*** Begin section ***

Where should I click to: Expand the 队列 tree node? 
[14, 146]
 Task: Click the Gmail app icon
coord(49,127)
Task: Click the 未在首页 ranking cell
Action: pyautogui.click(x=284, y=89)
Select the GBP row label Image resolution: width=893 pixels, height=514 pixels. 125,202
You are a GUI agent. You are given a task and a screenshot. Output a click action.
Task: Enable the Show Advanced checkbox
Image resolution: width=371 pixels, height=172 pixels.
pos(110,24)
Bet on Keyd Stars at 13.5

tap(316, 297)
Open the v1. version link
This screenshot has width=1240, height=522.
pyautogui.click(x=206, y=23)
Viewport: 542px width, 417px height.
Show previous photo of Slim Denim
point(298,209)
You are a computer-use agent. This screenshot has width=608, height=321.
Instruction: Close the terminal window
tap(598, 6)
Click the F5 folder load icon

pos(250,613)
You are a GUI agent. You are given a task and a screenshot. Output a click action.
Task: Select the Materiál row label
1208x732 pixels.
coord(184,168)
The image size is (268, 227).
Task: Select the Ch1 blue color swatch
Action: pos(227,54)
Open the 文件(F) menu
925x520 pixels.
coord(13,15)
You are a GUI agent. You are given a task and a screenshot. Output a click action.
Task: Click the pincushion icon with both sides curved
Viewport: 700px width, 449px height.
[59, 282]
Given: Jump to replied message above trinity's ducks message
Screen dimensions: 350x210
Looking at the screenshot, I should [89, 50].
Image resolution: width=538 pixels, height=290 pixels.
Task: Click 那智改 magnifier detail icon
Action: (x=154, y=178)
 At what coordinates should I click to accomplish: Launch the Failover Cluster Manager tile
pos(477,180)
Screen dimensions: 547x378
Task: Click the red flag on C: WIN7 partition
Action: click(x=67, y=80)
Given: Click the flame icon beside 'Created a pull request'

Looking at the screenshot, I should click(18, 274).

*** End section ***

--- What to do ---
Return the lines of the listing where the string "label" appears.

--- Exercise answer ---
Select the GBP row label Image resolution: width=893 pixels, height=514 pixels. 125,202
Task: Select the Materiál row label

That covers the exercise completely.